[Exercise inputs]:
********

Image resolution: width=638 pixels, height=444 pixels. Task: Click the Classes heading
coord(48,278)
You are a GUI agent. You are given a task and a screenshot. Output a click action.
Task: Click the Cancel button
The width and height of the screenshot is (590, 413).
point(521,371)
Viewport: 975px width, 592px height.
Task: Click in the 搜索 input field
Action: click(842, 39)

********

[Set exercise]:
Format the data above as a JSON list of strings, one string per line, skipping blank lines.

[Solution for this exercise]:
[
  "Image resolution: width=638 pixels, height=444 pixels. Task: Click the Classes heading",
  "coord(48,278)",
  "You are a GUI agent. You are given a task and a screenshot. Output a click action.",
  "Task: Click the Cancel button",
  "The width and height of the screenshot is (590, 413).",
  "point(521,371)",
  "Viewport: 975px width, 592px height.",
  "Task: Click in the 搜索 input field",
  "Action: click(842, 39)"
]